Executive Order: 14372
Issued: January 7, 2026
Federal Register Doc. No.: 2026-00554
Federal Register: HTMLPDF

Executive Order 14372, signed on January 7, 2026, asserts that the United States defense industrial base has suffered from "misplaced priorities" in which major contractors have favored investor returns over timely, high-quality weapons production. The order frames this as a national security crisis, arguing that while American military equipment is the world's best, insufficient production speed and capacity threaten military readiness and the ability to support both U.S. forces and allied partners. Critically, despite sweeping "effective immediately" language in the order's purpose section, the operative restrictions are not a blanket, industry-wide ban. Rather, they are triggered only after the Secretary of War identifies specific contractors as underperforming—defined broadly to include not just missed delivery timelines but also insufficient capital investment in production capacity and inadequate prioritization of U.S. Government contracts.

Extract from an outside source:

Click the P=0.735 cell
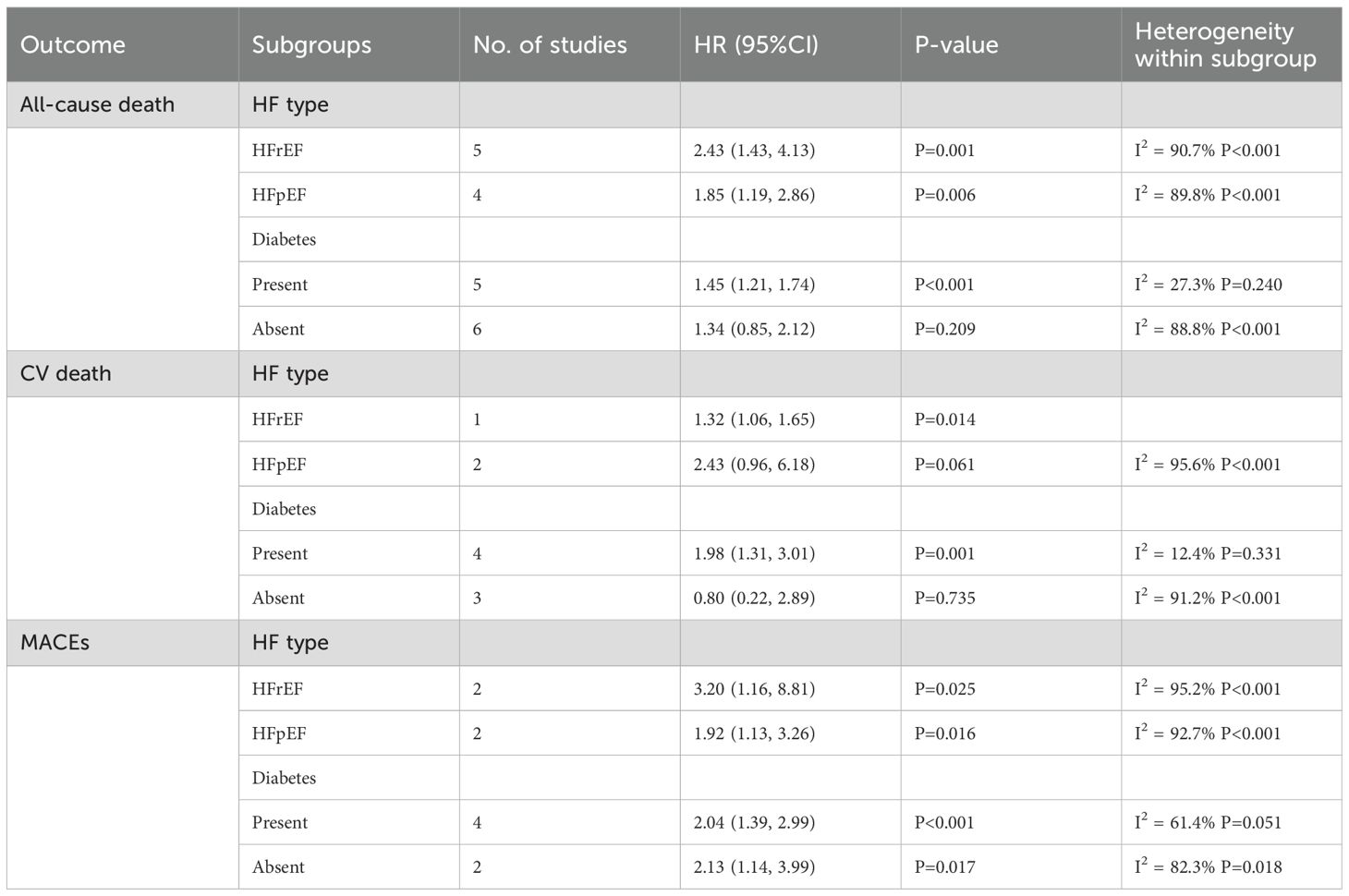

This distinction matters: the order's central strategic implication is not merely a performance crackdown but an unprecedented executive assertion of authority over private firms' internal capital allocation and business prioritization decisions, with near-term risk concentrated among contractors the Secretary flags rather than the defense sector as a whole.

The order establishes several concrete directives. Within 30 days, the Secretary of War must identify underperforming contractors who have simultaneously engaged in stock buybacks or corporate distributions; identified firms receive notice and a 15-day window to submit a board-approved remediation plan. Within 60 days, the Secretary must ensure all new and renewed defense contracts prohibit buybacks and dividends during periods of underperformance, restructure executive compensation away from short-term financial metrics toward on-time delivery and production growth, and reserve authority to cap executive base salaries during underperformance reviews. The order also directs the Secretary—in consultation with the Secretaries of State and Commerce—to consider withdrawing U.S. government advocacy for underperforming contractors competing for Foreign Military or Direct Commercial Sales, a significant lever affecting export competitiveness.

Implementation responsibility rests primarily with the Secretary of War, who is empowered to deploy the Defense Production Act, Federal Acquisition Regulations, and Defense Federal Acquisition Regulations Supplement as enforcement tools. The Chairman of the Securities and Exchange Commission is separately directed to consider amending Rule 10b-18 to remove safe harbor protections for stock buybacks by identified contractors—a notable cross-agency regulatory implication. Taken together, the order signals a much wider federal effort to reshape contractor behavior, governance, and capital strategy well beyond shareholder payouts. The order's repeated qualifier "to the maximum extent permitted by law" anticipates legal challenges, and the breadth of the Secretary's discretionary authority over identification and enforcement will be a key variable in assessing actual market and legal exposure. Key implementation milestones fall at 30 and 60 days from January 7, 2026.